◆ Working data ◆
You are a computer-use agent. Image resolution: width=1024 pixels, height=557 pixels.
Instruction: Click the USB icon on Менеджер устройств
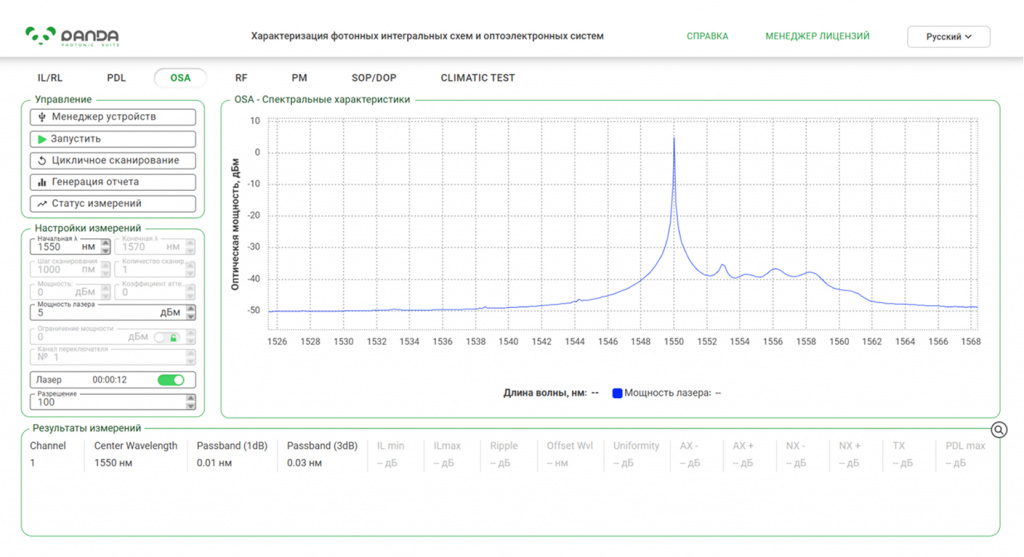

==

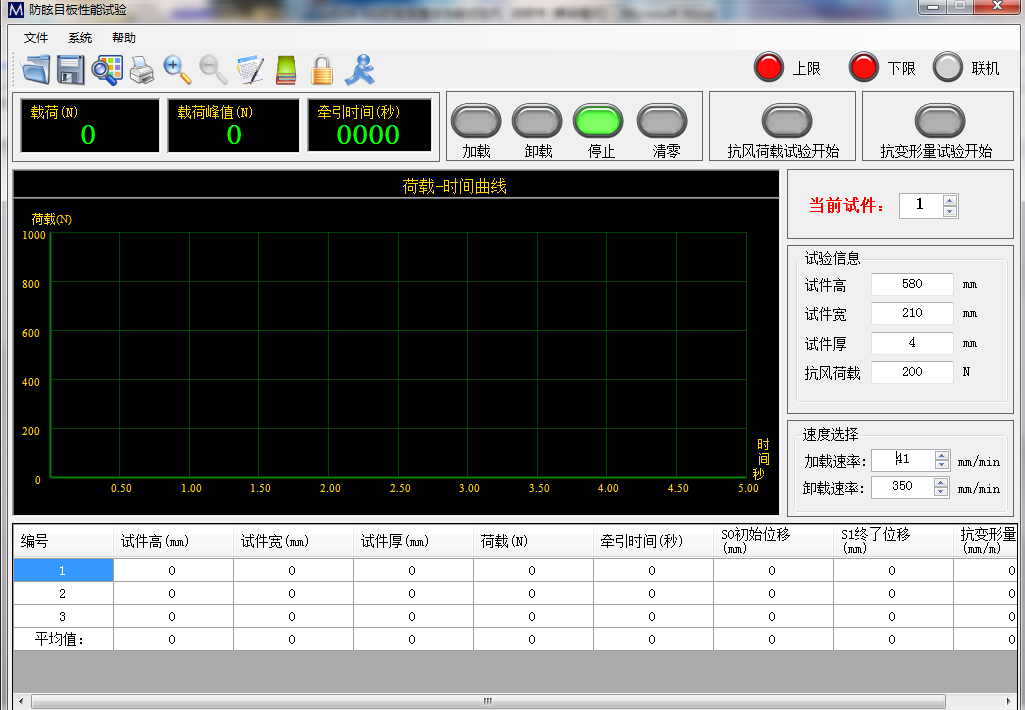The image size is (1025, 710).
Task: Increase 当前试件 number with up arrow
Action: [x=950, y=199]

◆ Problem ◆
In the entries above, the lines between the one holding "You are a computer-use" and the one holding "Instruction: Click the", inclusive, are to be printed exactly as written, and those alone.

◆ Response for this exercise ◆
You are a computer-use agent. Image resolution: width=1024 pixels, height=557 pixels.
Instruction: Click the USB icon on Менеджер устройств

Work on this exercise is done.